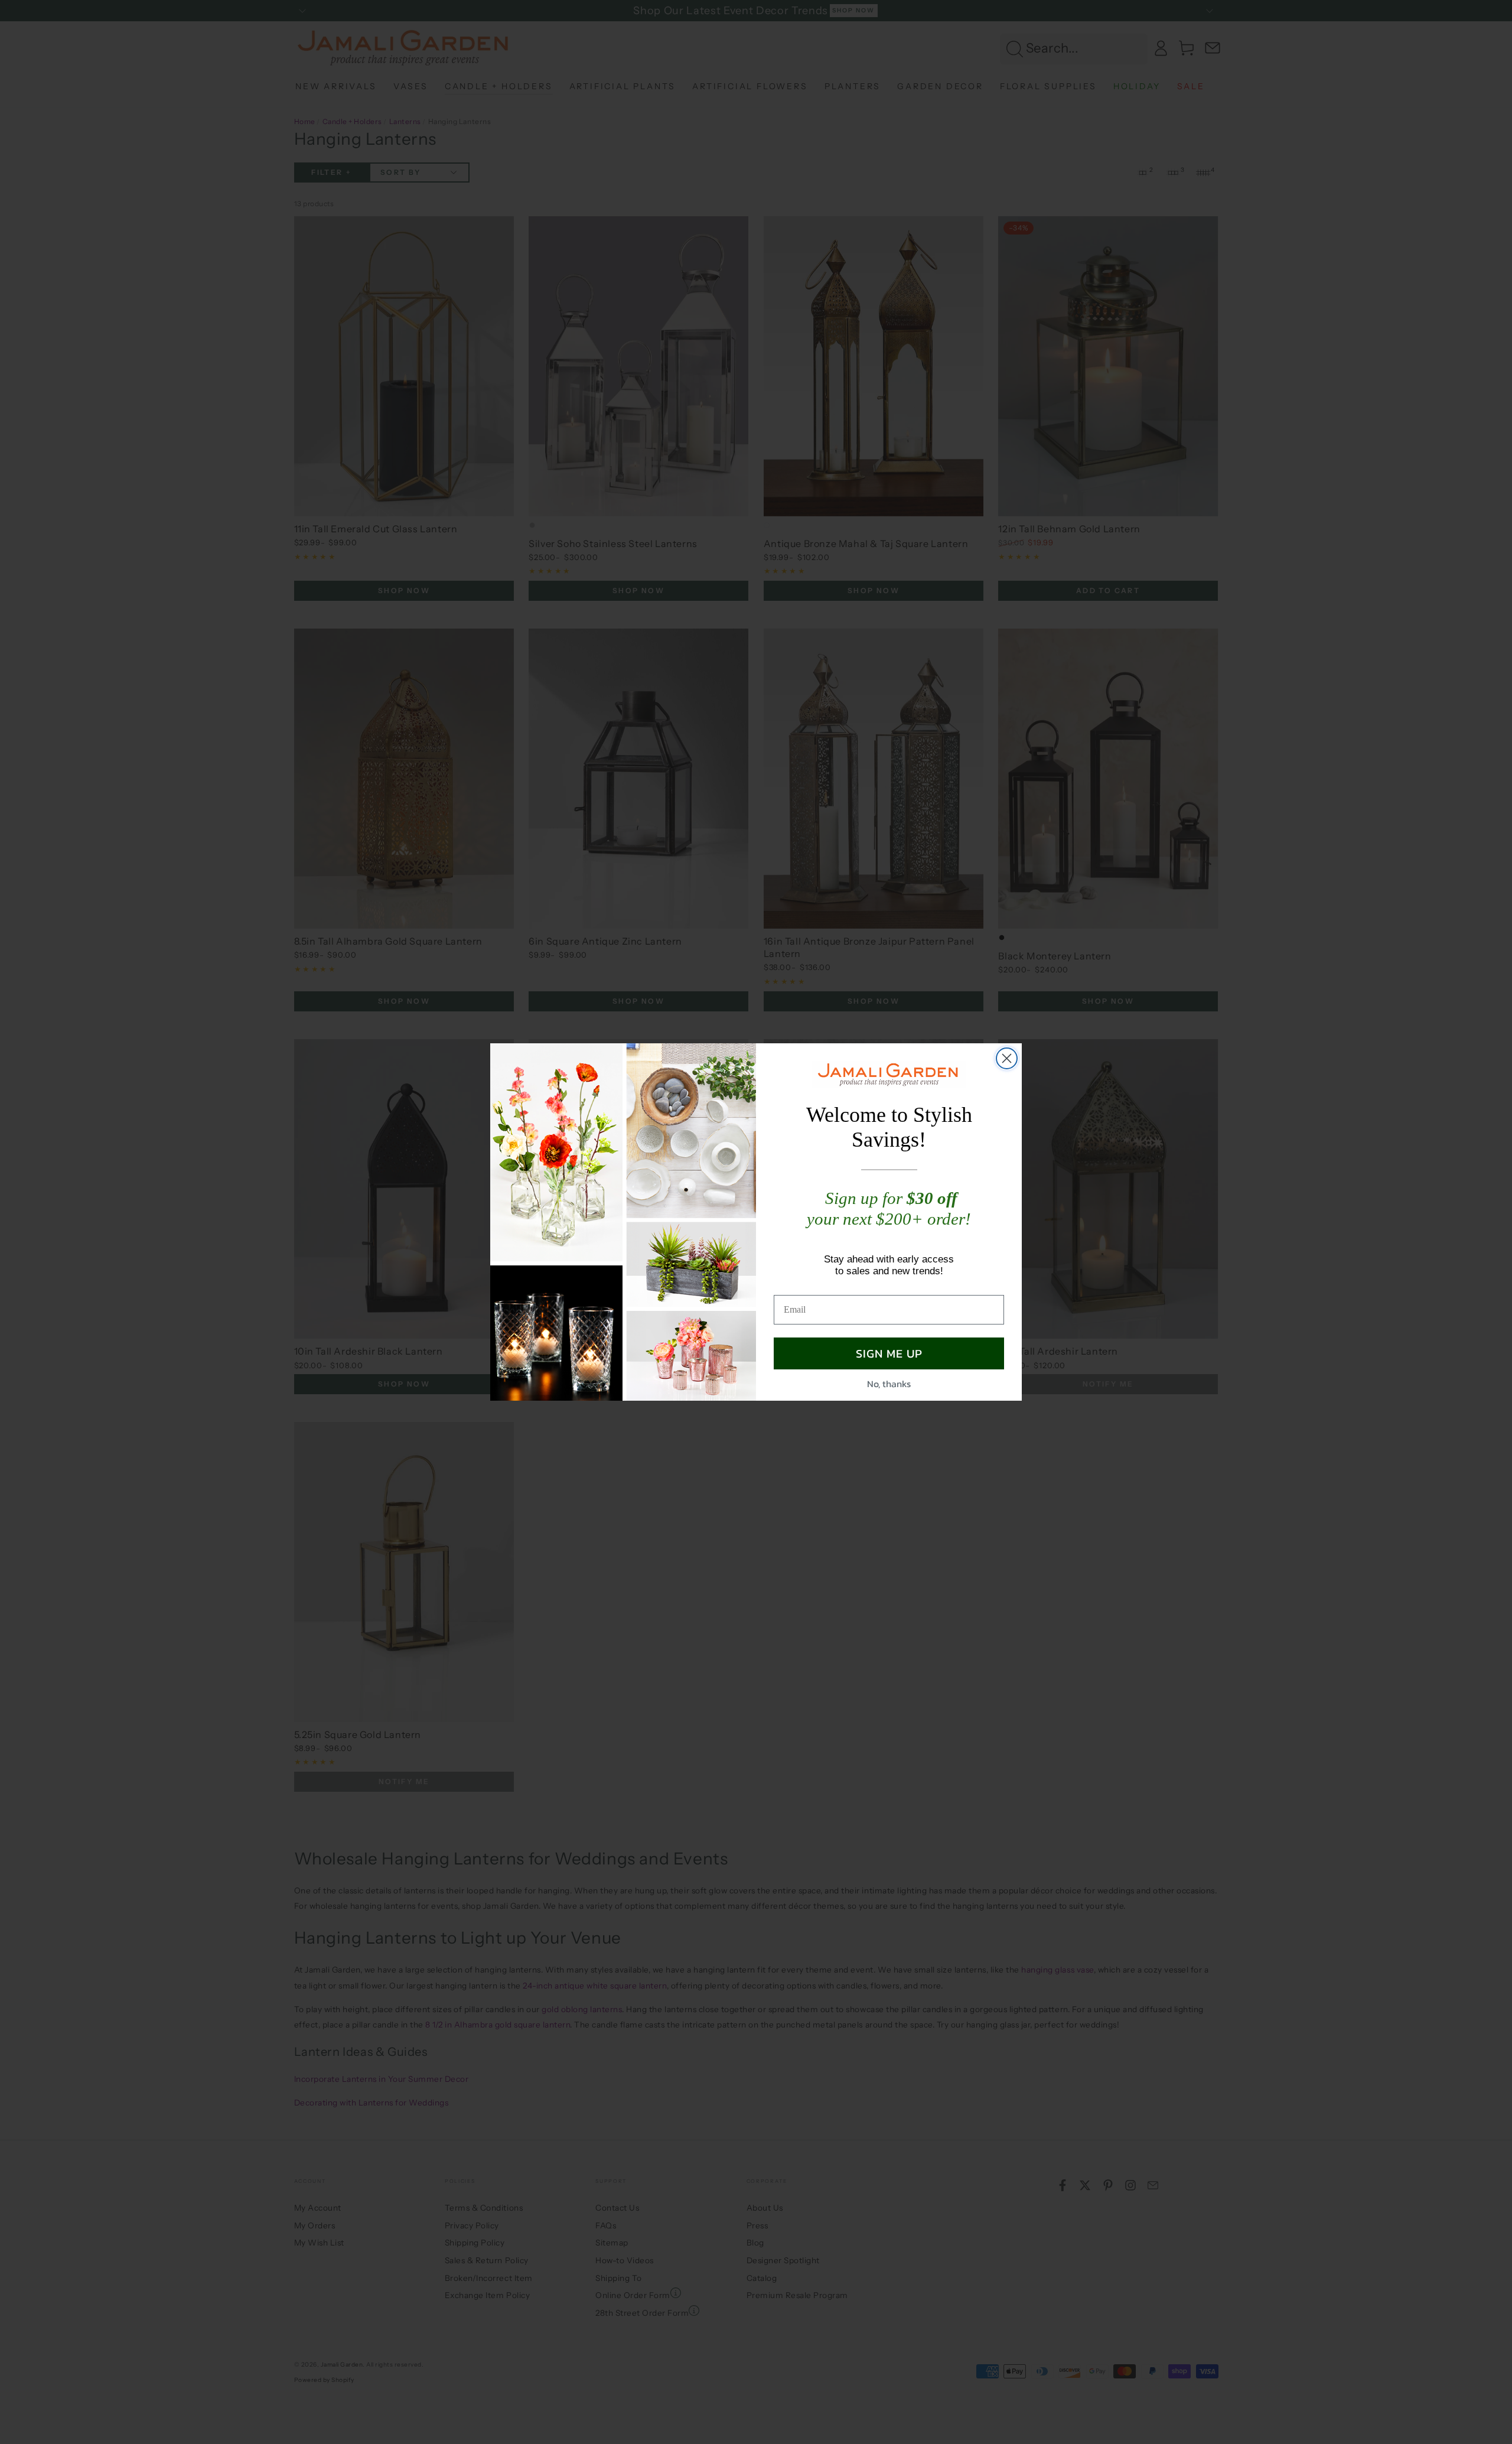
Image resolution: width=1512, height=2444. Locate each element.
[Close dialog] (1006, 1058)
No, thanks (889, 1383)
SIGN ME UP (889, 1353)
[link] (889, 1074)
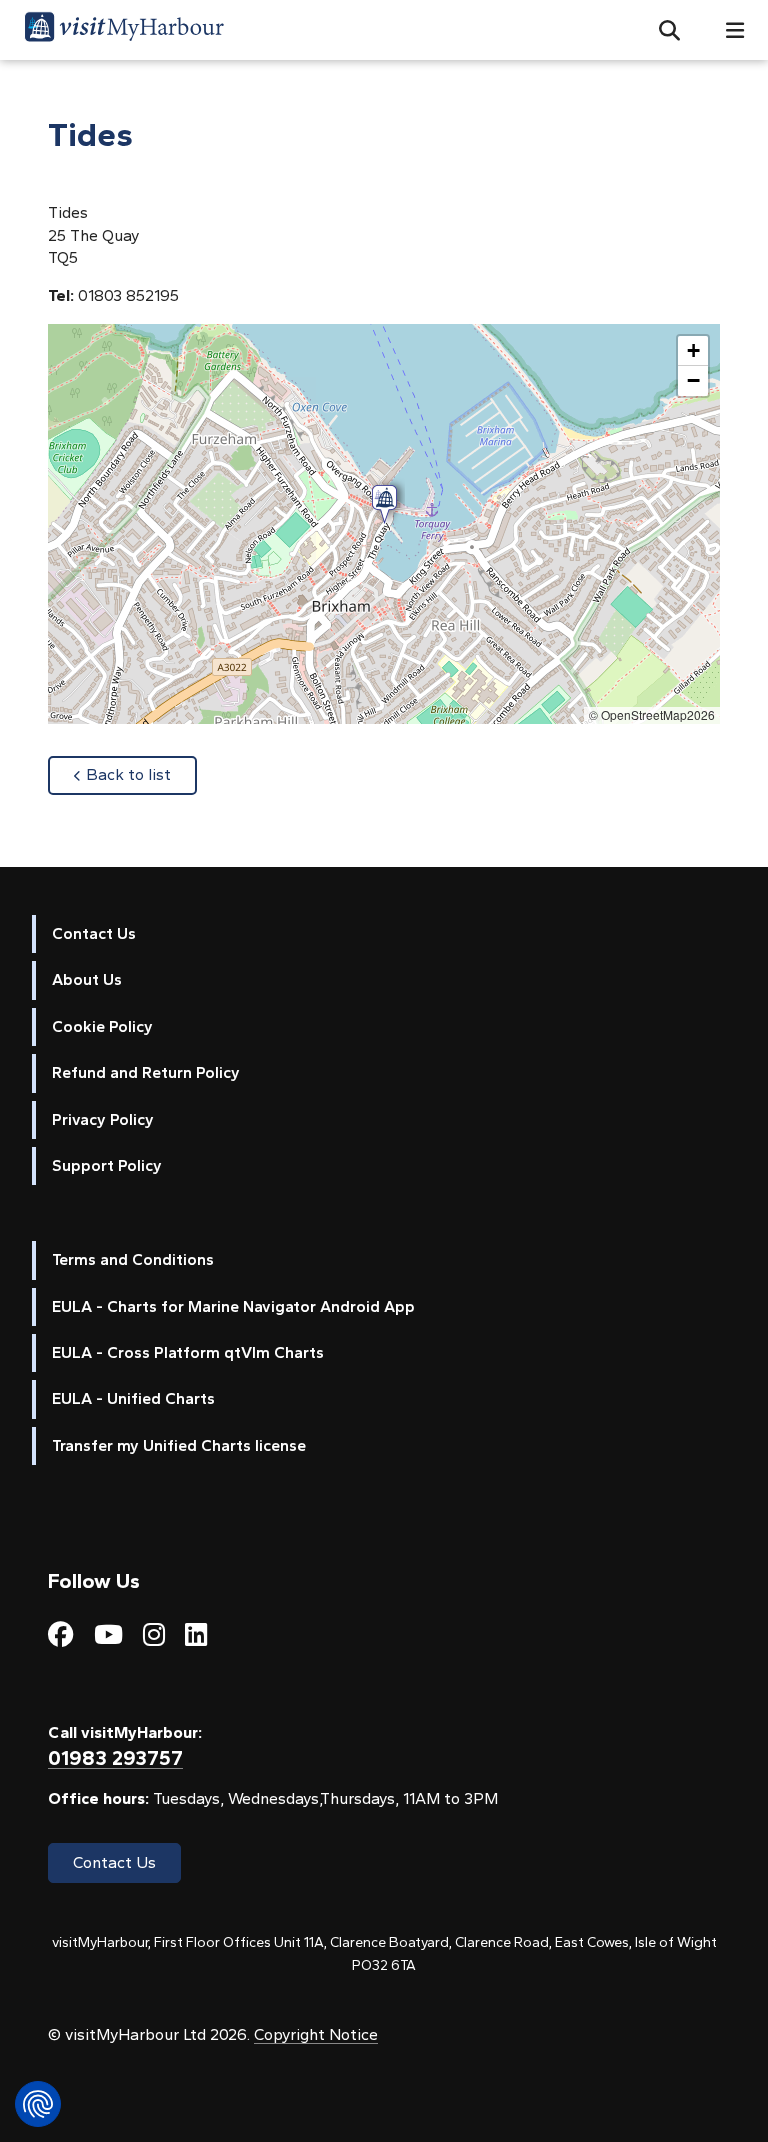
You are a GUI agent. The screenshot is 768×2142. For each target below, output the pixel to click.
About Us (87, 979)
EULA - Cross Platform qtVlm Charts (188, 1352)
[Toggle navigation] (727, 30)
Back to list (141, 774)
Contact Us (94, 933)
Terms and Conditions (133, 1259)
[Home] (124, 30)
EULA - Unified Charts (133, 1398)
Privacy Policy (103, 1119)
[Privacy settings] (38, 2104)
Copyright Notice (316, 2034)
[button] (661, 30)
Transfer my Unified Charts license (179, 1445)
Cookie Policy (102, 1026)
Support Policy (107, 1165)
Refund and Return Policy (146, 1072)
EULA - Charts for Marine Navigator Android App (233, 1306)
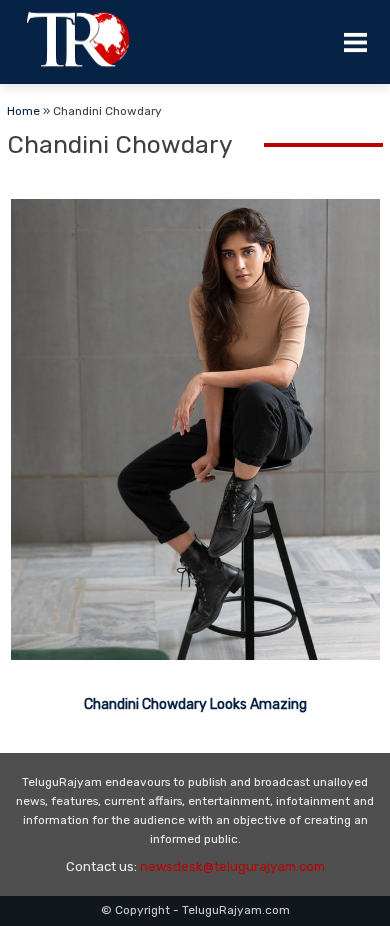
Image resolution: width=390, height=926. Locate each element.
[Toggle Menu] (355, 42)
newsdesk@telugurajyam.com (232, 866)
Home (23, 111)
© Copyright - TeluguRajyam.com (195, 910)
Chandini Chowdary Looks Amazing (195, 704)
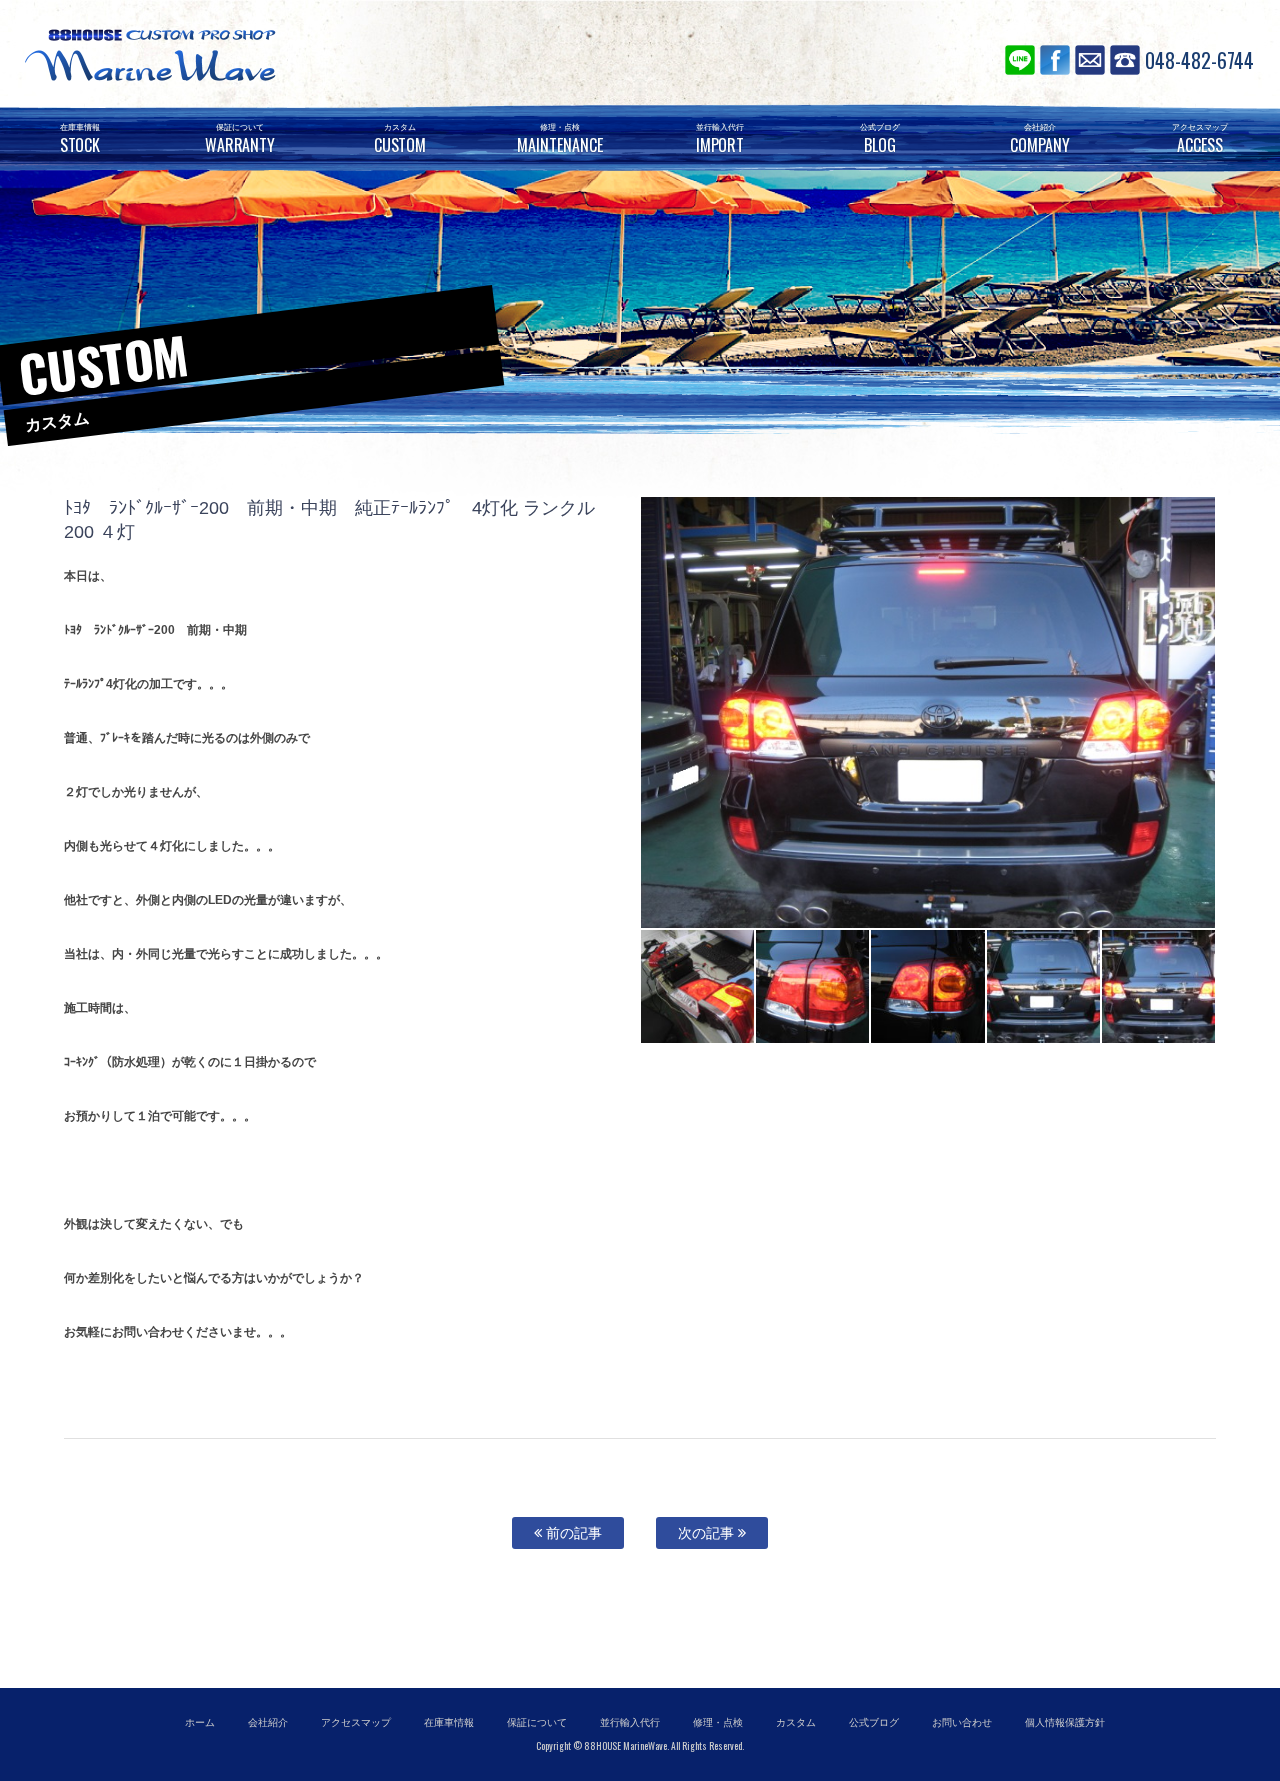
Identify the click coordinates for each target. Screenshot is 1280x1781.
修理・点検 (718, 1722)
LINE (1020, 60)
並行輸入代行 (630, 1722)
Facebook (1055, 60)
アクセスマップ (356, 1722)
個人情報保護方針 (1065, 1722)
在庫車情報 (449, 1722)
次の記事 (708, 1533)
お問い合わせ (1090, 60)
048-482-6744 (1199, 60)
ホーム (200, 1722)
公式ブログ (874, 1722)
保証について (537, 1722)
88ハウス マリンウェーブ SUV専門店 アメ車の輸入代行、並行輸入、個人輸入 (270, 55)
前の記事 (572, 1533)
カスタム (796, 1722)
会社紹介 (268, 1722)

- Problem to solve:
Please give the records above again exactly as they stand, with no pictures.

- Solution for this exercise:
Image resolution: width=1512, height=2444. Locate each element.
[Close dialog] (1006, 1058)
No, thanks (889, 1383)
SIGN ME UP (889, 1353)
[link] (889, 1074)
You are a GUI agent. The screenshot is 768×2142. For each target below, output the pixel to click.
About Us (87, 979)
EULA - Cross Platform qtVlm Charts (188, 1352)
[Toggle navigation] (727, 30)
Back to list (141, 774)
Contact Us (94, 933)
Terms and Conditions (133, 1259)
[Home] (124, 30)
EULA - Unified Charts (133, 1398)
Privacy Policy (103, 1119)
[Privacy settings] (38, 2104)
Copyright Notice (316, 2034)
[button] (661, 30)
Transfer my Unified Charts license (179, 1445)
Cookie Policy (102, 1026)
Support Policy (107, 1165)
Refund and Return Policy (146, 1072)
EULA - Charts for Marine Navigator Android App (233, 1306)
Image resolution: width=390, height=926. Locate each element.
[Toggle Menu] (355, 42)
newsdesk@telugurajyam.com (232, 866)
Home (23, 111)
© Copyright - TeluguRajyam.com (195, 910)
Chandini Chowdary Looks Amazing (195, 704)
Identify the click coordinates for each target. Screenshot is 1280x1781.
修理・点検 (718, 1722)
LINE (1020, 60)
並行輸入代行 (630, 1722)
Facebook (1055, 60)
アクセスマップ (356, 1722)
個人情報保護方針 (1065, 1722)
在庫車情報 (449, 1722)
次の記事 (708, 1533)
お問い合わせ (1090, 60)
048-482-6744 (1199, 60)
ホーム (200, 1722)
公式ブログ (874, 1722)
保証について (537, 1722)
88ハウス マリンウェーブ SUV専門店 アメ車の輸入代行、並行輸入、個人輸入 (270, 55)
前の記事 (572, 1533)
カスタム (796, 1722)
会社紹介 (268, 1722)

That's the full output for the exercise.